» WHAT YOU WILL DO: Transcribe only the lines from the one containing "Click the 'Find" through the final line of the entries below, exactly, and exclude the pictures.

» PROVIDED DATA:
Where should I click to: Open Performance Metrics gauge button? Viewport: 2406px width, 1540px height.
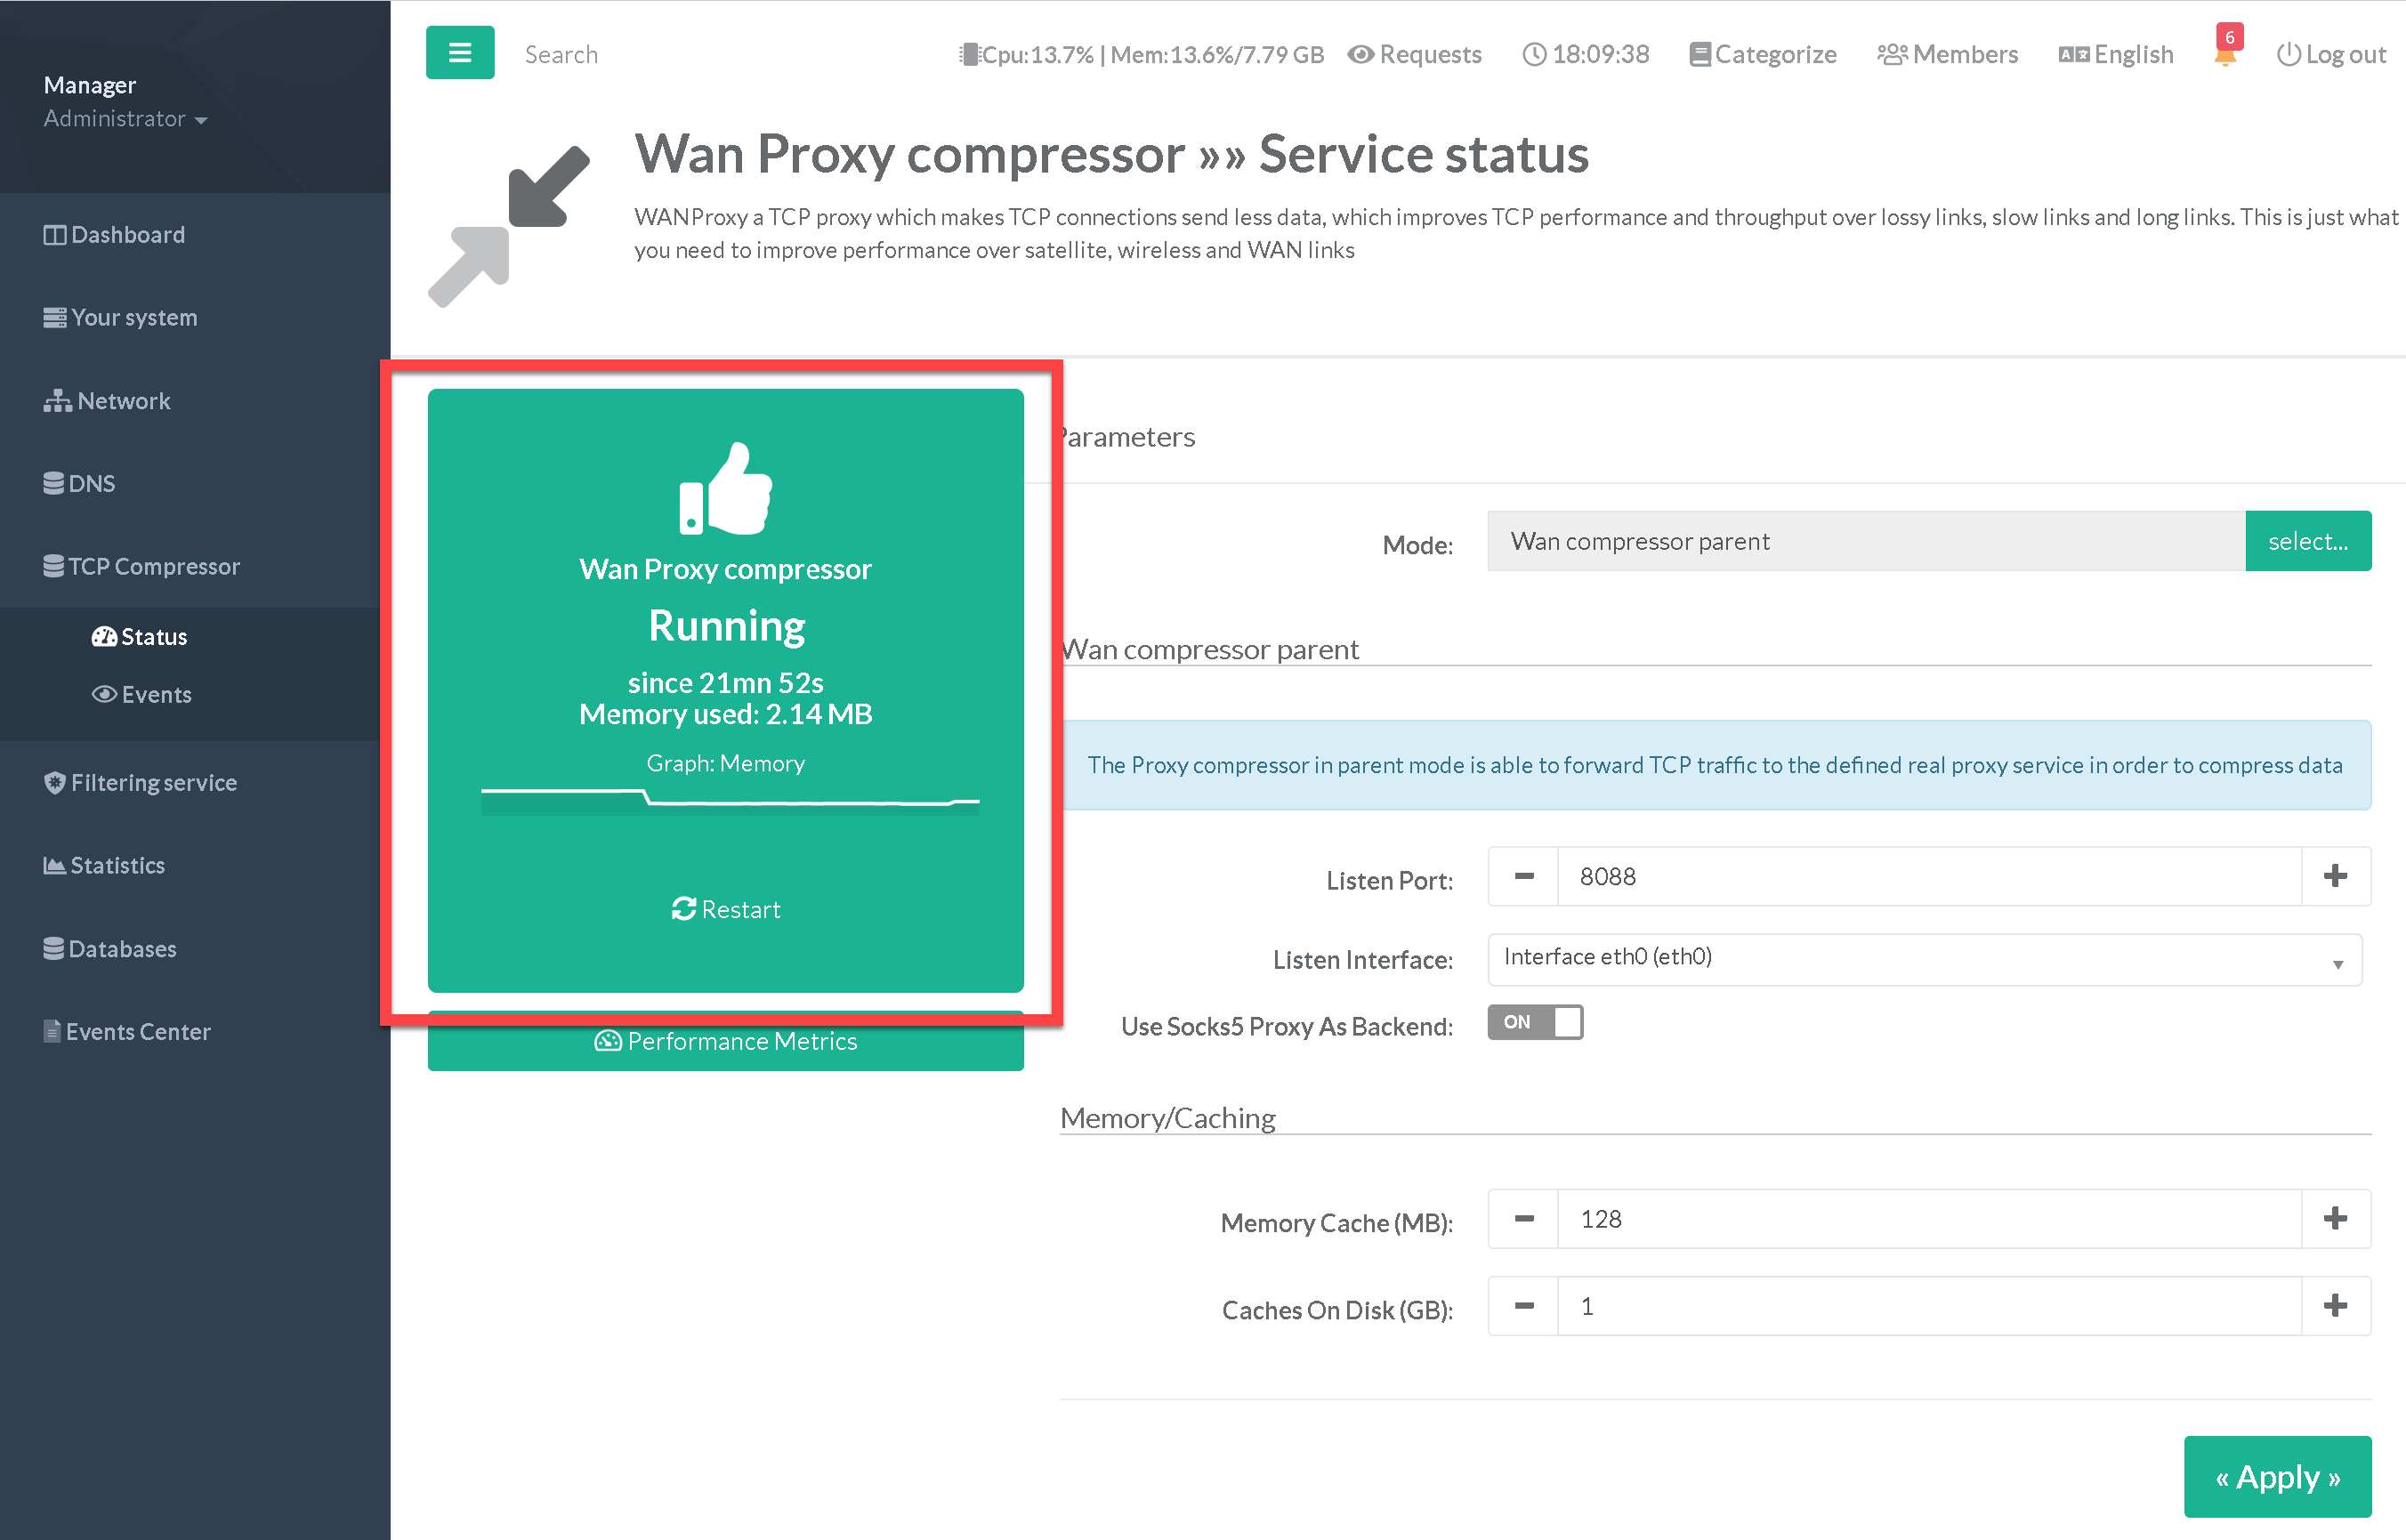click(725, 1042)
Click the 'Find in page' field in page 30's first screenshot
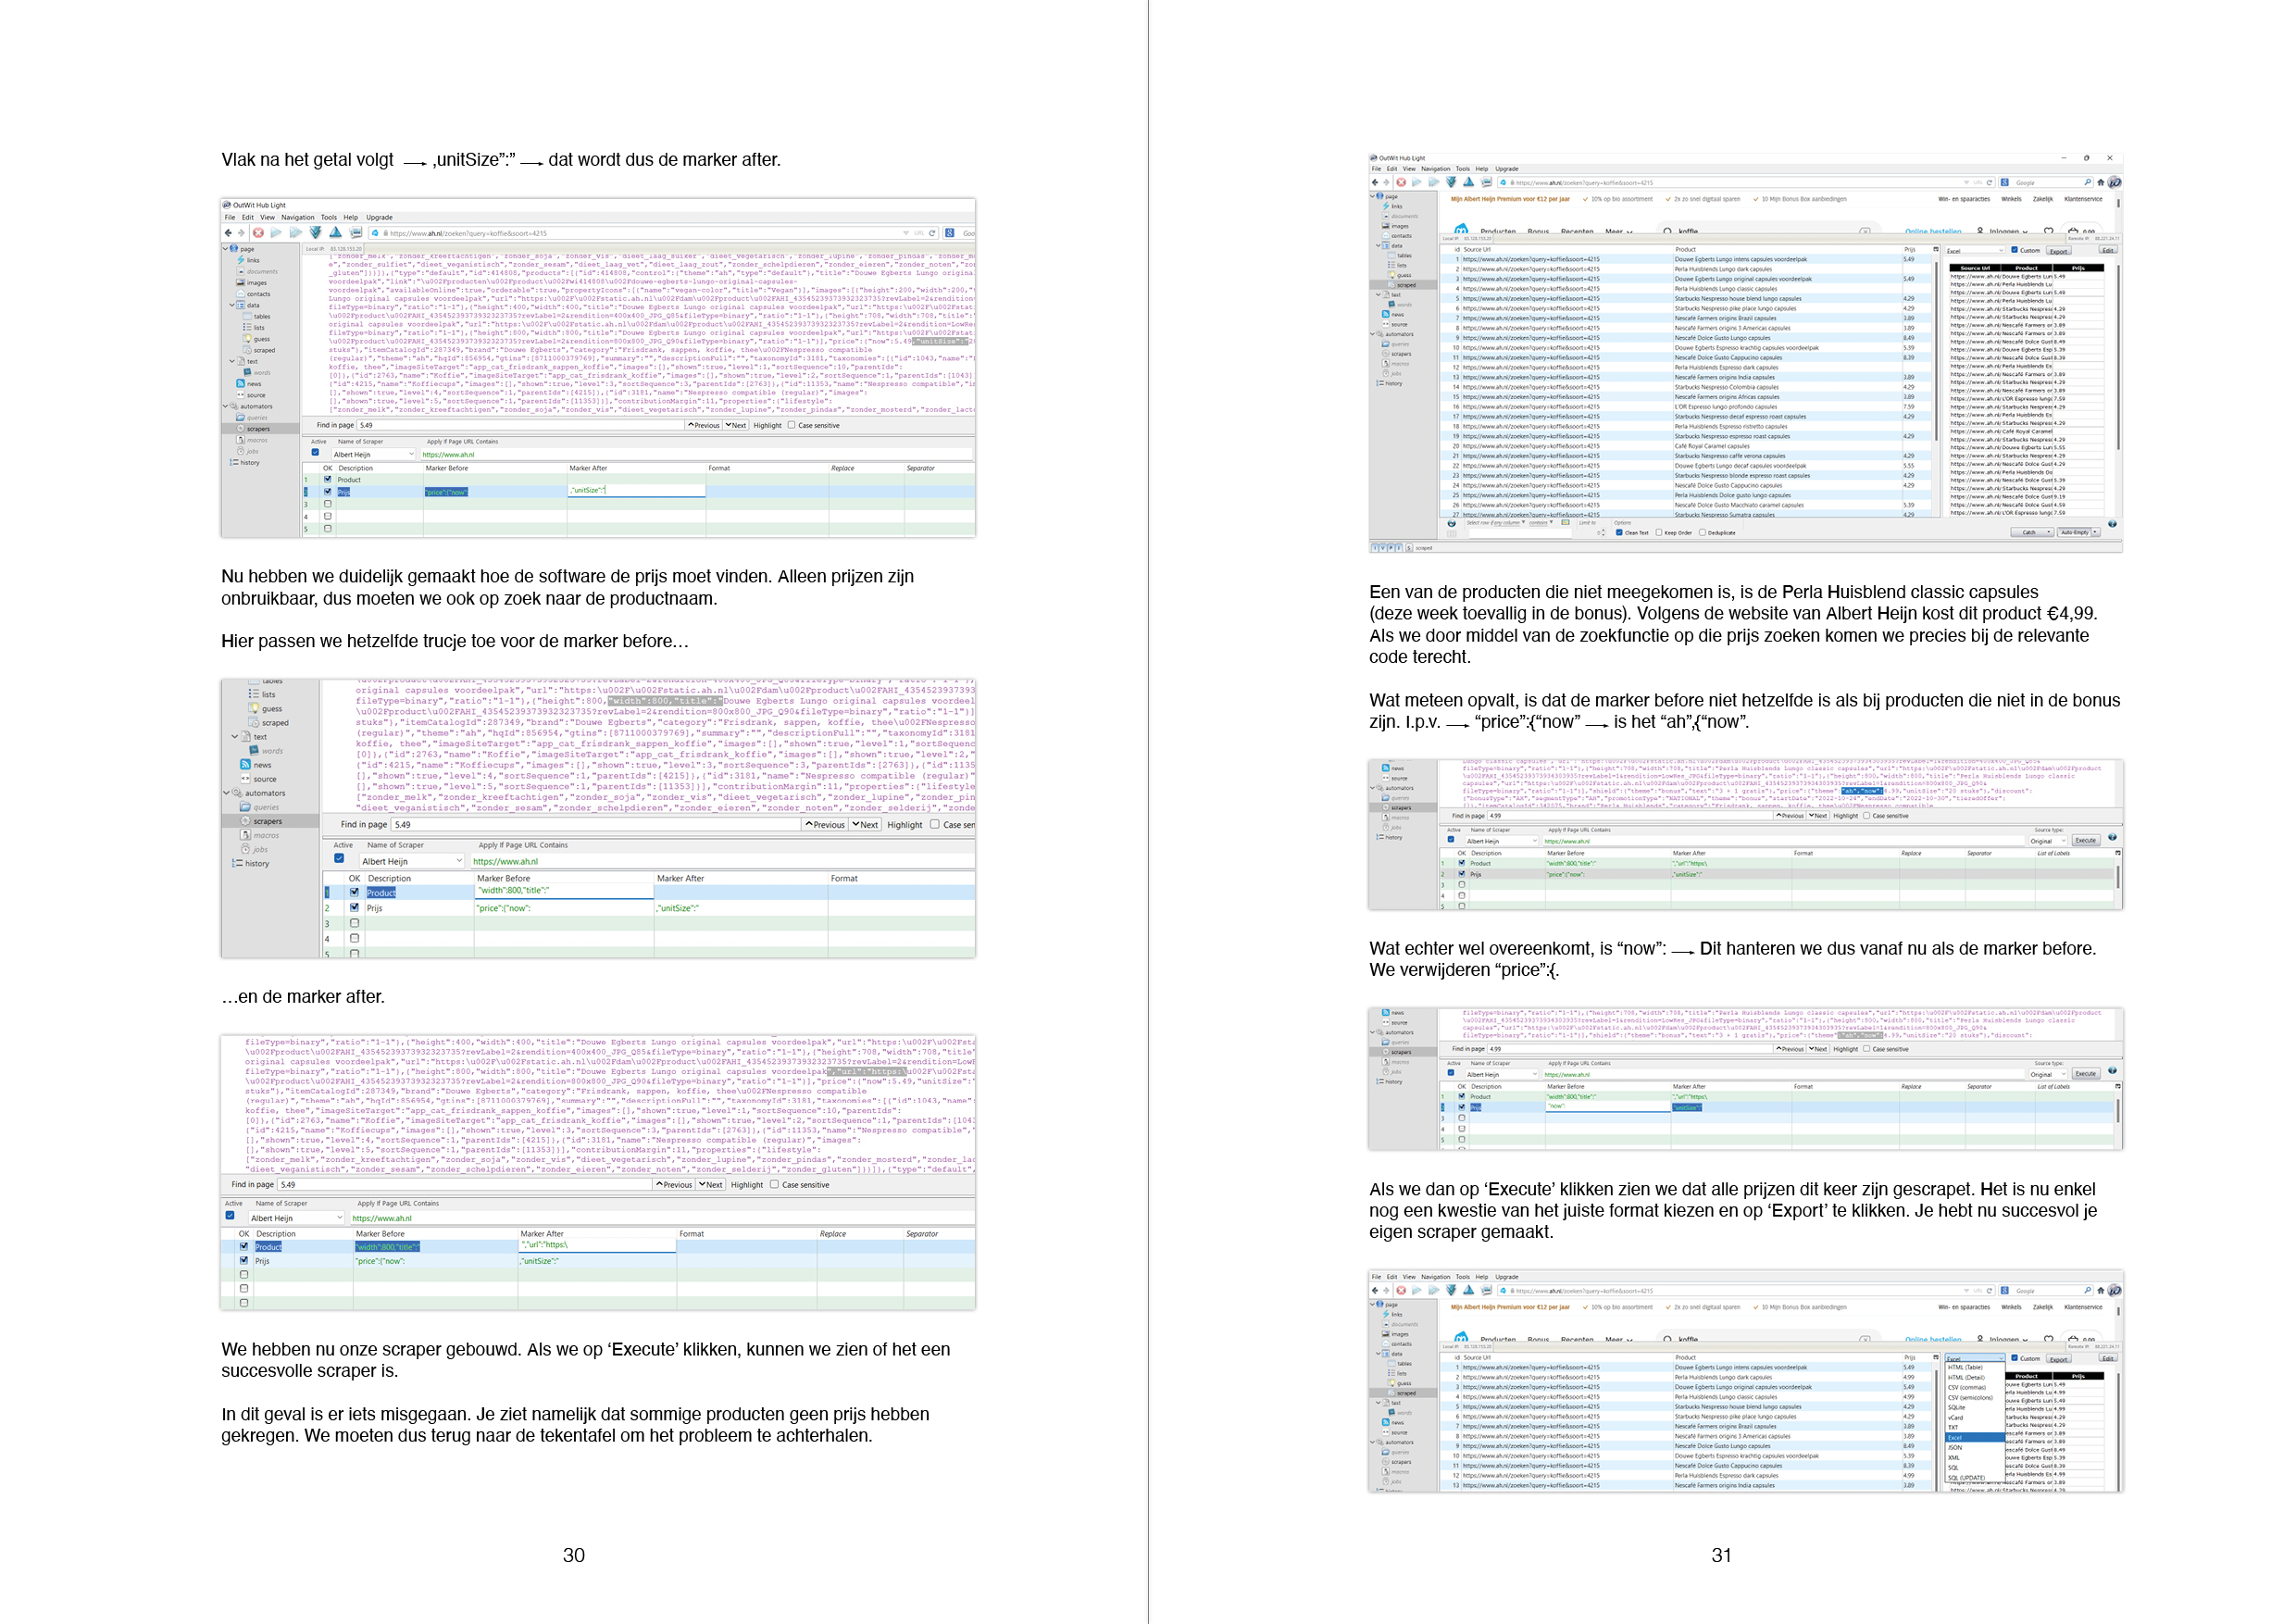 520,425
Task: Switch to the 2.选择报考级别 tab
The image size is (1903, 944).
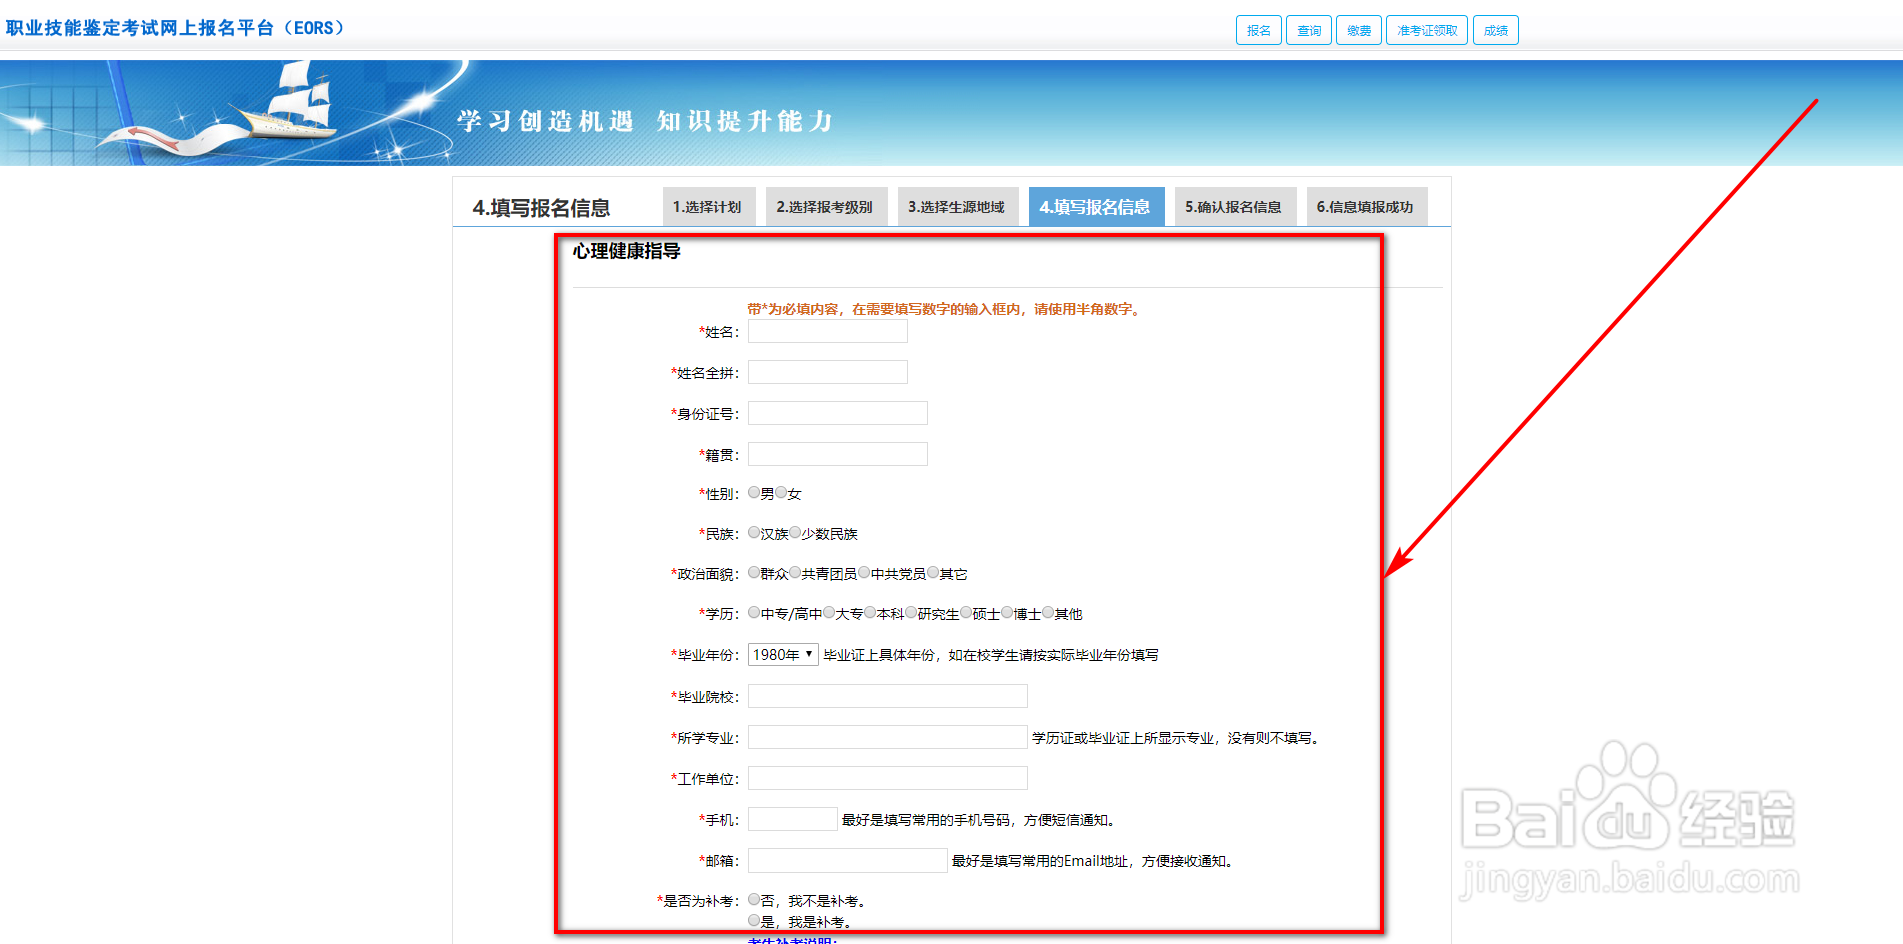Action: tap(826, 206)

» TASK RESULT:
Click the 'Find in page' field in page 30's first screenshot
 520,425
Task: Switch to the 2.选择报考级别 tab
The image size is (1903, 944).
Action: tap(826, 206)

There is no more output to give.